Sabtu, 20 Desember 2008

31

Lebih dari penandaan genetik ketika seorang lahir dari pembuahan sperma bapak. Ia membawa satu peradaban baru. Kelahiran dari jutaan perut ibu, tetapi hanya satu peradaban. Seperti jutaan spermatozoa mengejar sel telur, hanya satu yang menembus membran. Hanya satu bapak yang melahirkan ribuan bahkan jutaan anak serupa. Begitulah dialektika keahiran sang anak.
Lina melahirkan anak perempuan tanpa operasi. Proses persalinan dibantu bidan di kampungnya.
Lina merasa plong. Ia baru melewati hari-hari penuh kecemasan. Setelah sembilan bulan lebih melakukan petualangan yang sulit. Tidak terbayangkan jika diselesaikannya dengan baik. Lina tidak tahu siapa menang dan siapa dikalahkan. Baginya, itu tidak begitu penting. Karena bayi perempuan di momongannya sebentar lagi akan besar, dewasa, bertualang dan bercinta.
Lina menghendaki lahir ratusan bahkan ribuan bayi dari perutnya. Ia ingin mereka bertualang seperti dalam sejarah. Mengarungi lautan, menaklukkan setiap dermaga. Bayi-bayi itu akan menguasai samudera. Seperti laksamana, berdiri tegar di atas haluan kapal sembari menatap langit, dan berteriak lantang ke angkasa.
Seperti cerita-cerita buku sejarah yang pernah dibacanya: “Kamilah perompak ulung! penakluk Mongolia!”. Dan bayi-bayi itu lalu melahirkan peradaban baru. Peradaban yang kebingunan. Hanya menjanjikan remah-remah ideologi yang berceceran. Lina terdiam.
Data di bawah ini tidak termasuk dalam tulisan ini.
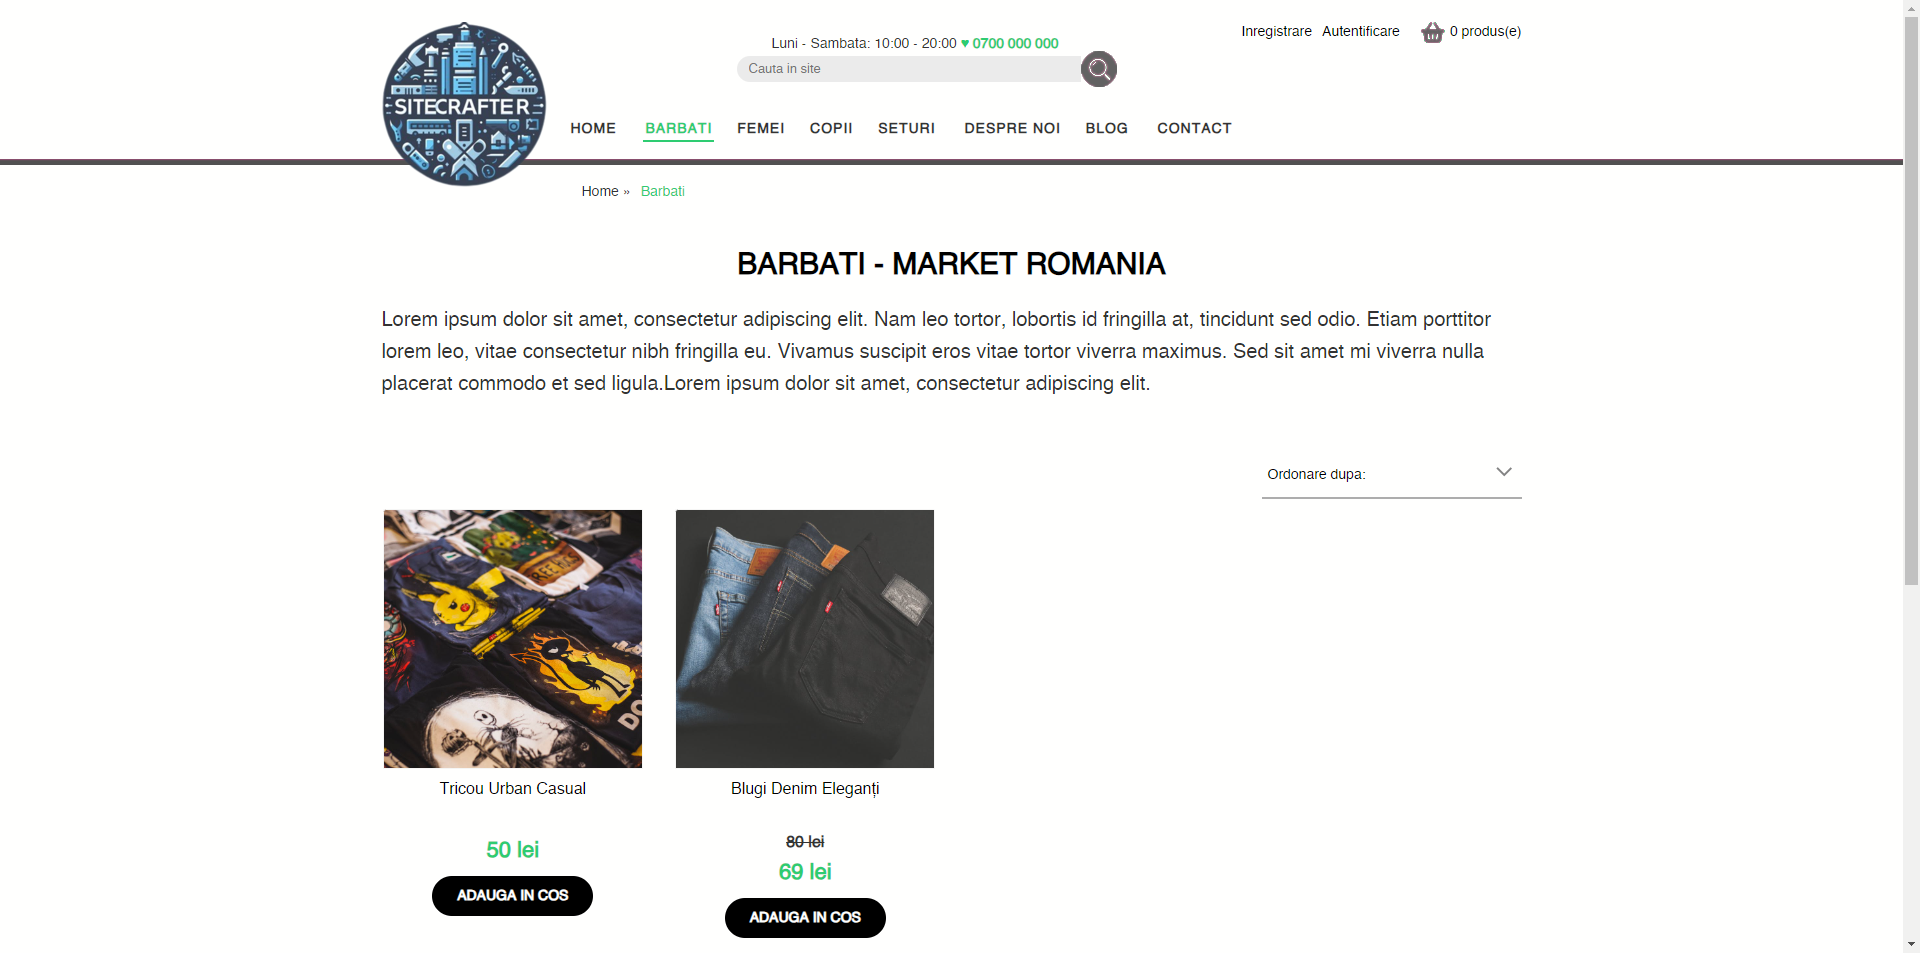Open the BARBATI menu item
Ia sulit membuka mulutnya -- ketika di hadapannya melintas kereta api trans nasional mengangkut ratusan pasang sepatu jenderal. Sepatu-sepatu tua itu bertengger angkuh di kursi kebangsaan. Nasionalisme semu, pikirnya.
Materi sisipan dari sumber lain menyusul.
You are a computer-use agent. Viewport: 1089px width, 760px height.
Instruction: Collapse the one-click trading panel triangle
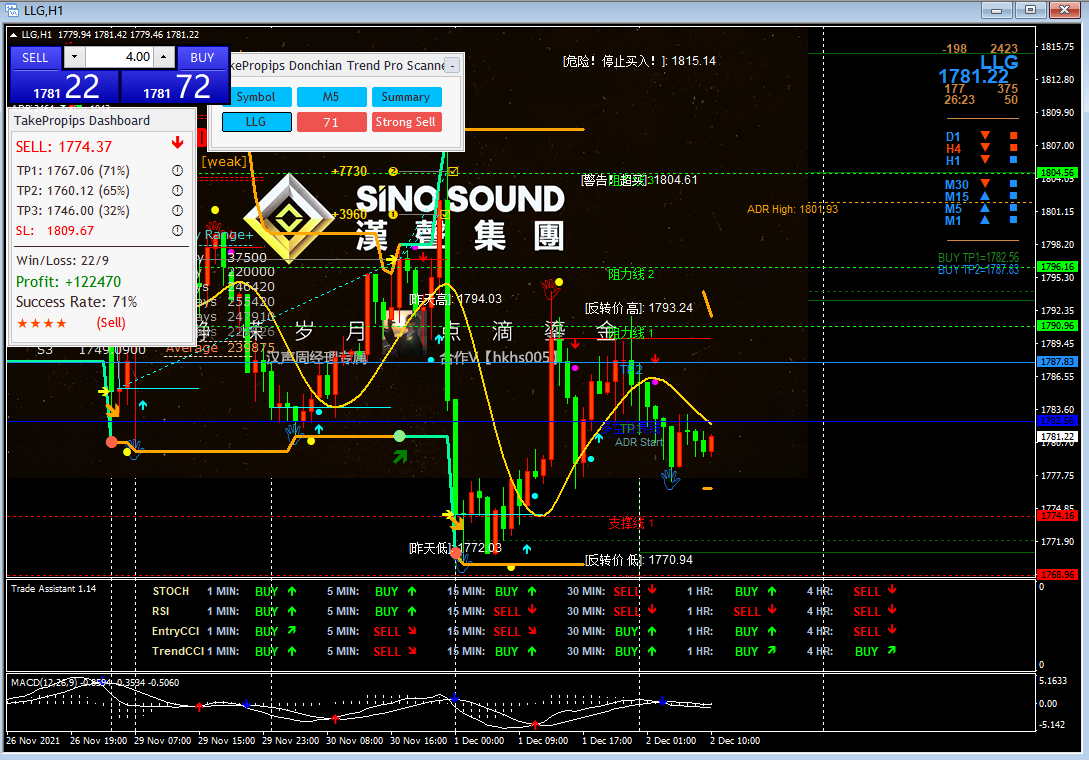tap(13, 34)
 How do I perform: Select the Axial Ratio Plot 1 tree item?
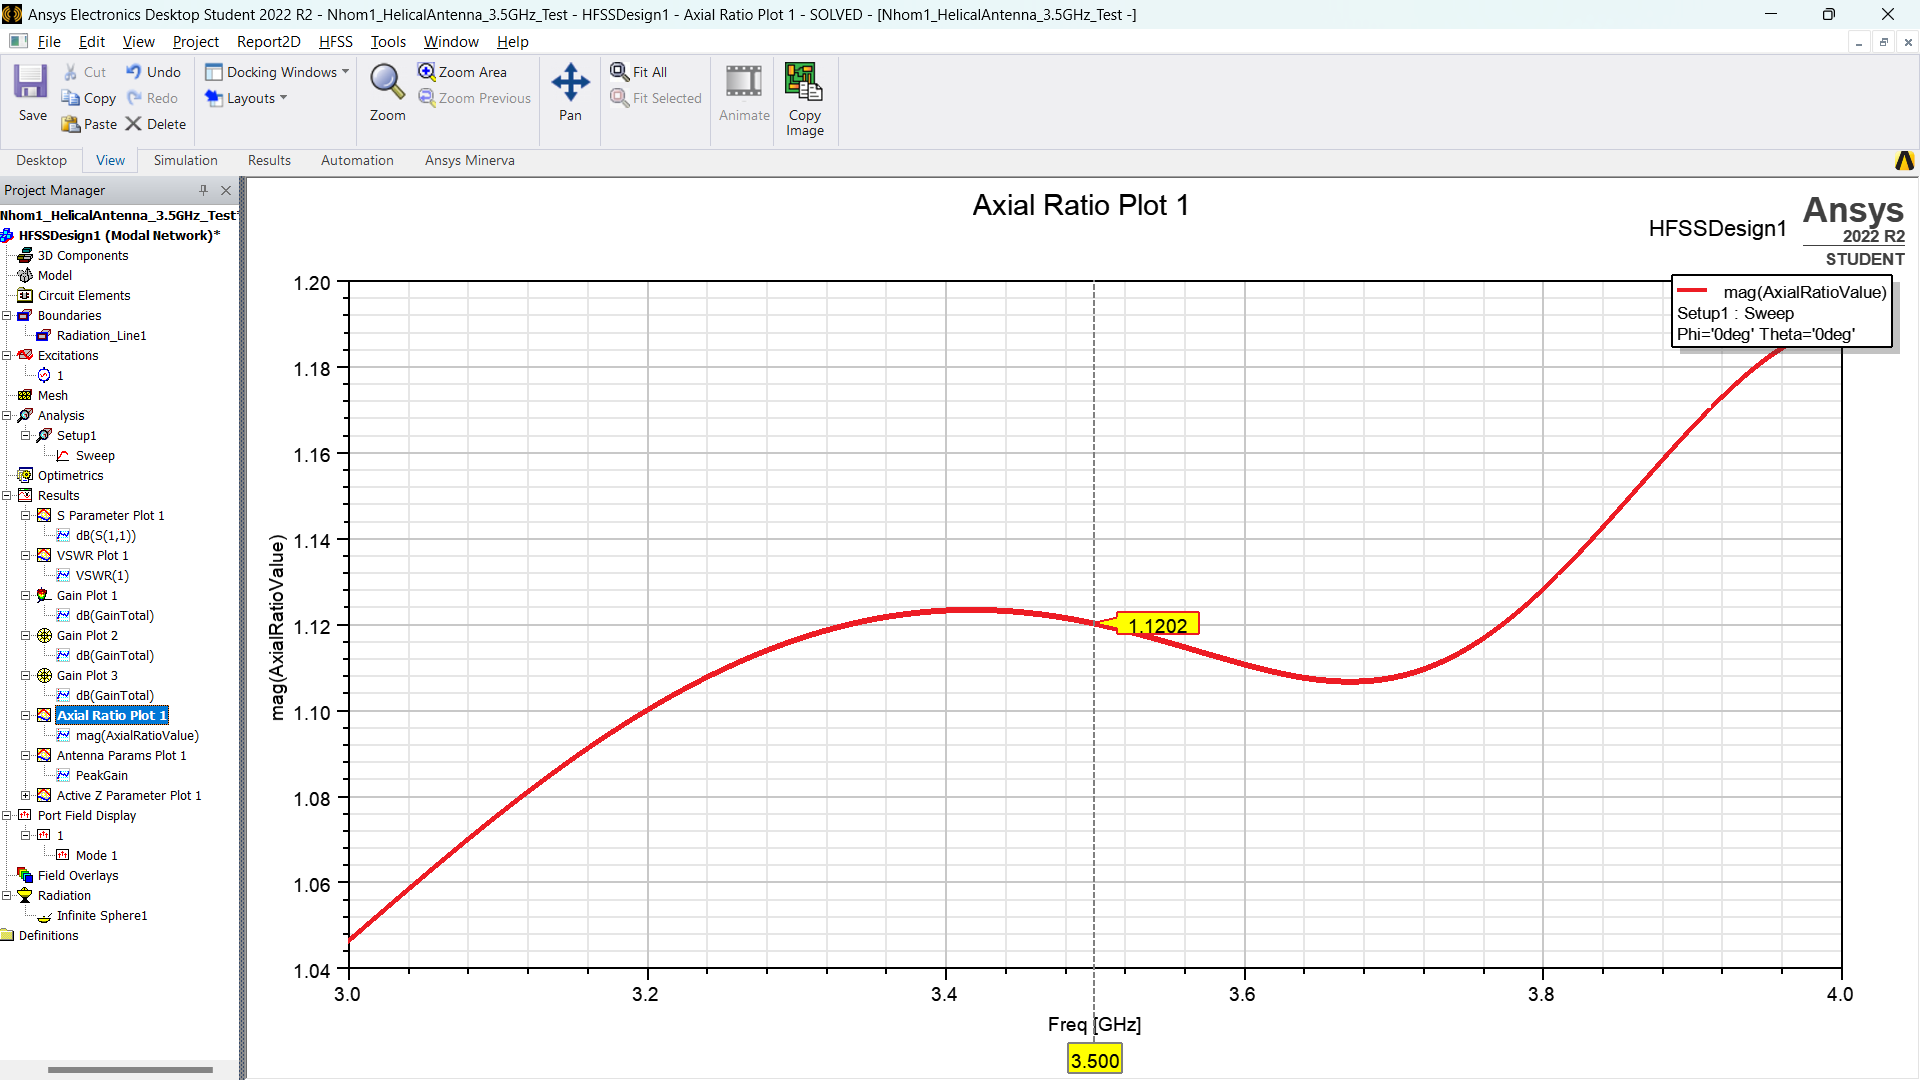(111, 715)
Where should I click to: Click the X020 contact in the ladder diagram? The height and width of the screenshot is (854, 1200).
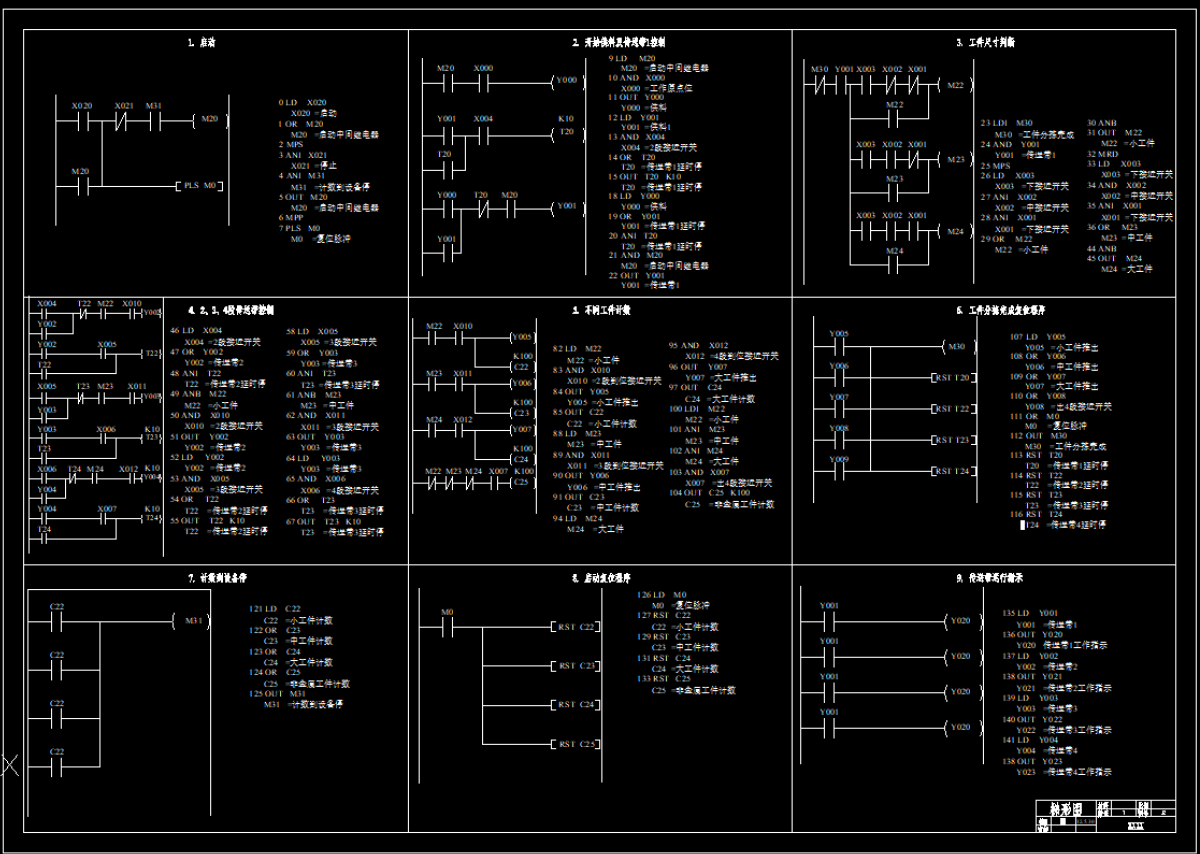point(82,120)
Bangsa yang dijaga senjata.
“Peradaban semakin tua...” bisik hati nuraninya.
Lina tak akan meramal dan membayangkan kelak bayinya akan menjadi apa. Apakah menjadi rakyat atau menjadi negara. Semua butuh kekuasaan.
Waktu kadangkala membatasi keinginan manusia. Lina mulai kesulitan mengenali bapak dan ibunya. Hanya Gofur penandaan sejarah yang masih terbaca Lina.
Perempuan itu seolah melukiskan dirinya sebagai Kafka yang menulis surat kepada sang bapak, minta disemati sebuah negara tanpa sejarah. Negara di mana ia punya keluasan menentukan hidup sendiri.